* Work task: Make an exact copy, without pictures, of the lines below from the one containing "Instruction: Click the" to the last line, both ends included.

Dataset entries

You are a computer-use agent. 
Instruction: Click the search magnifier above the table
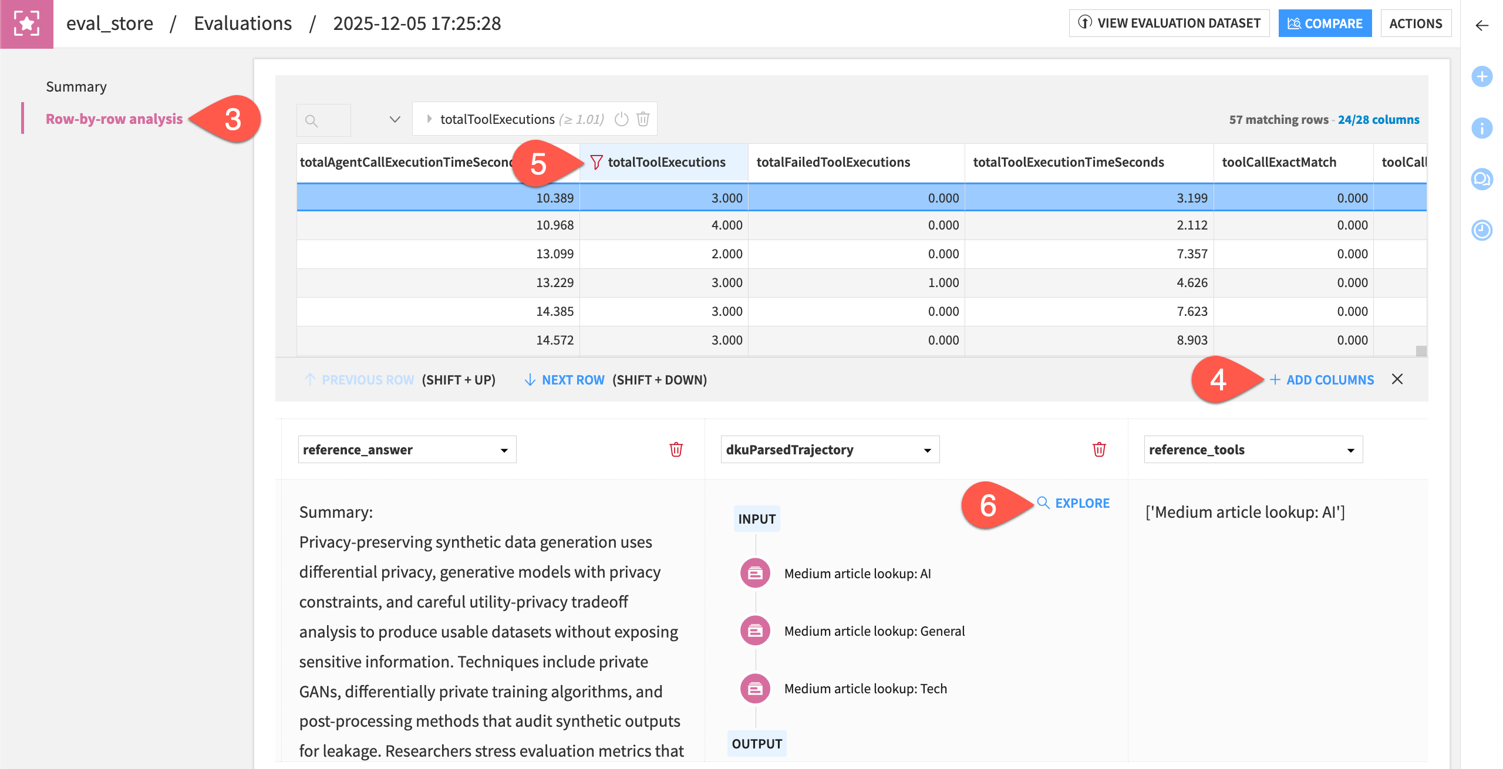click(x=311, y=119)
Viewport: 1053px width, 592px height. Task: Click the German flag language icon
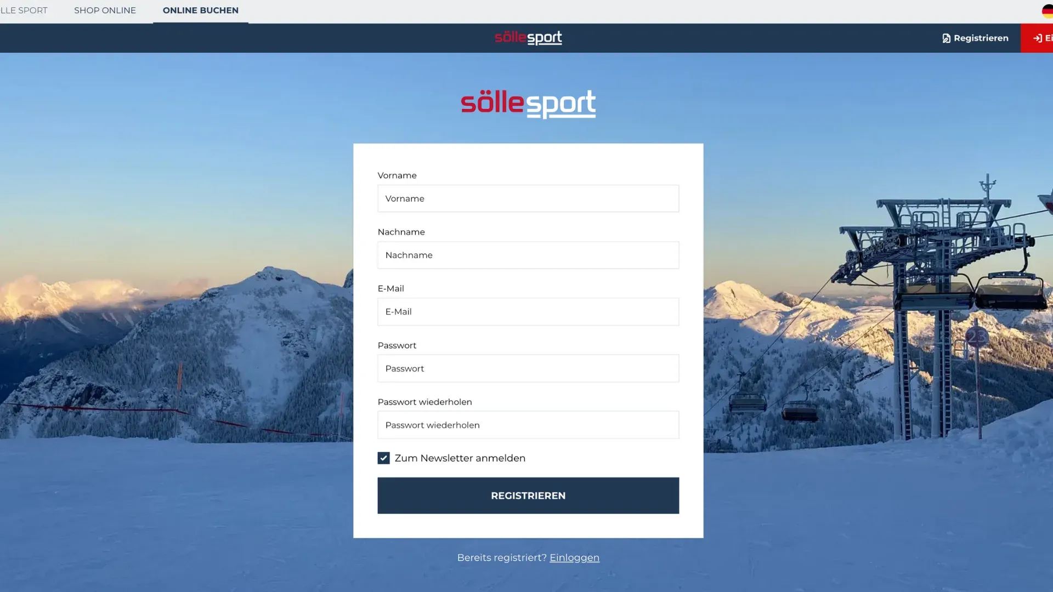point(1047,11)
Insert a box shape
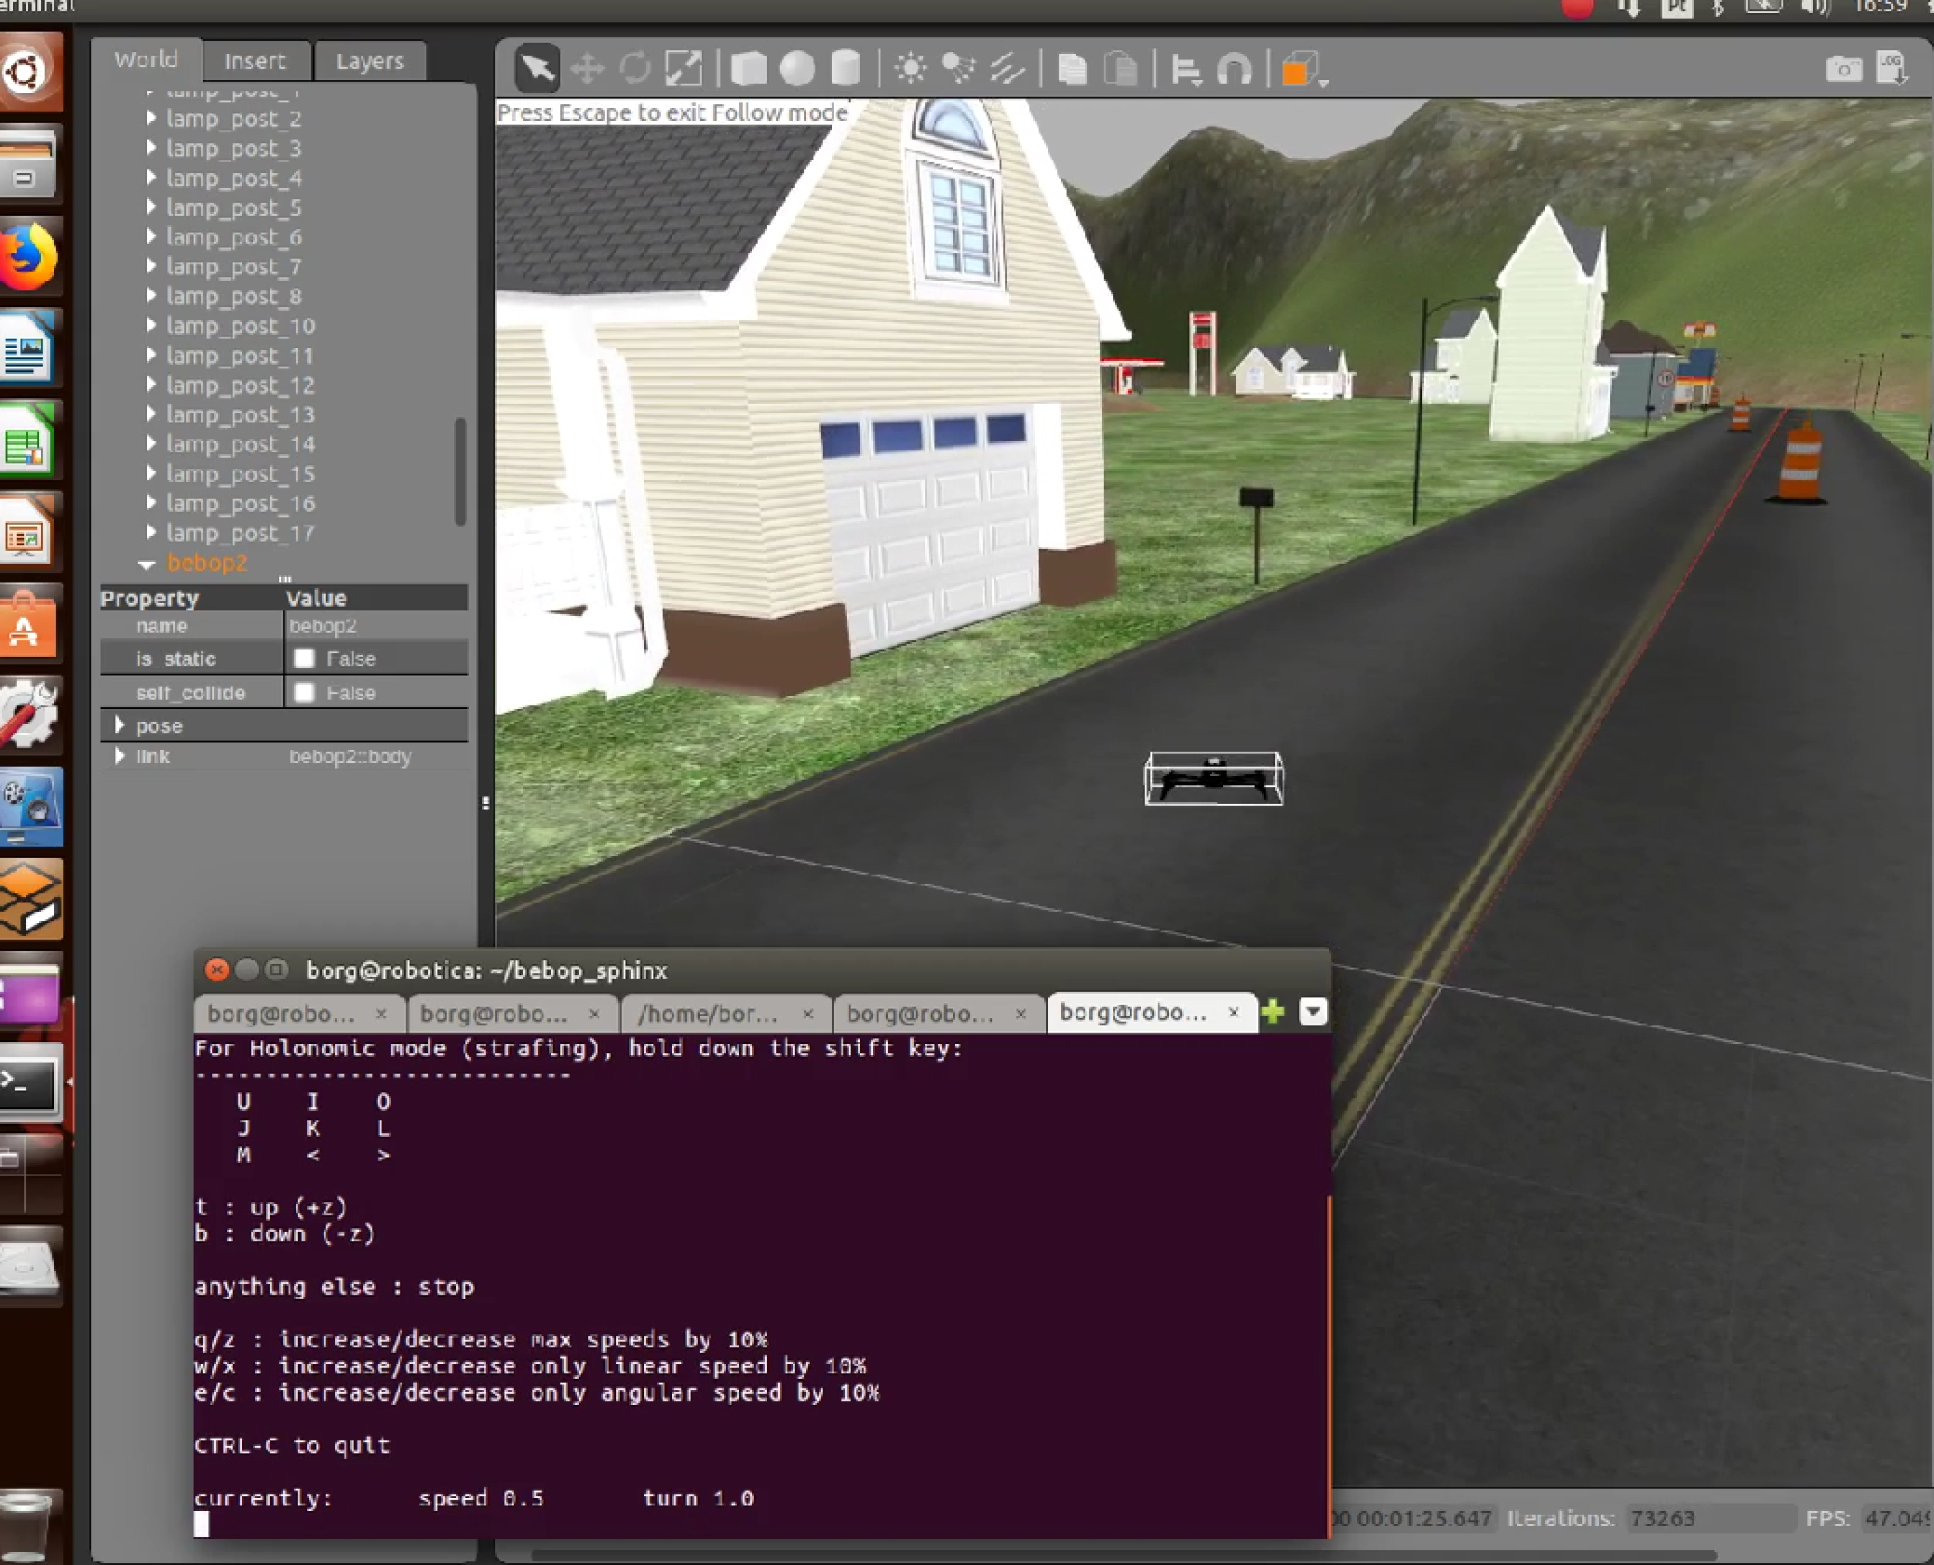 click(748, 68)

* Result of the exercise:
Instruction: Click the search magnifier above the table
click(x=311, y=119)
Viewport: 1053px width, 592px height. Task: Click the German flag language icon
point(1047,11)
Insert a box shape
 click(748, 68)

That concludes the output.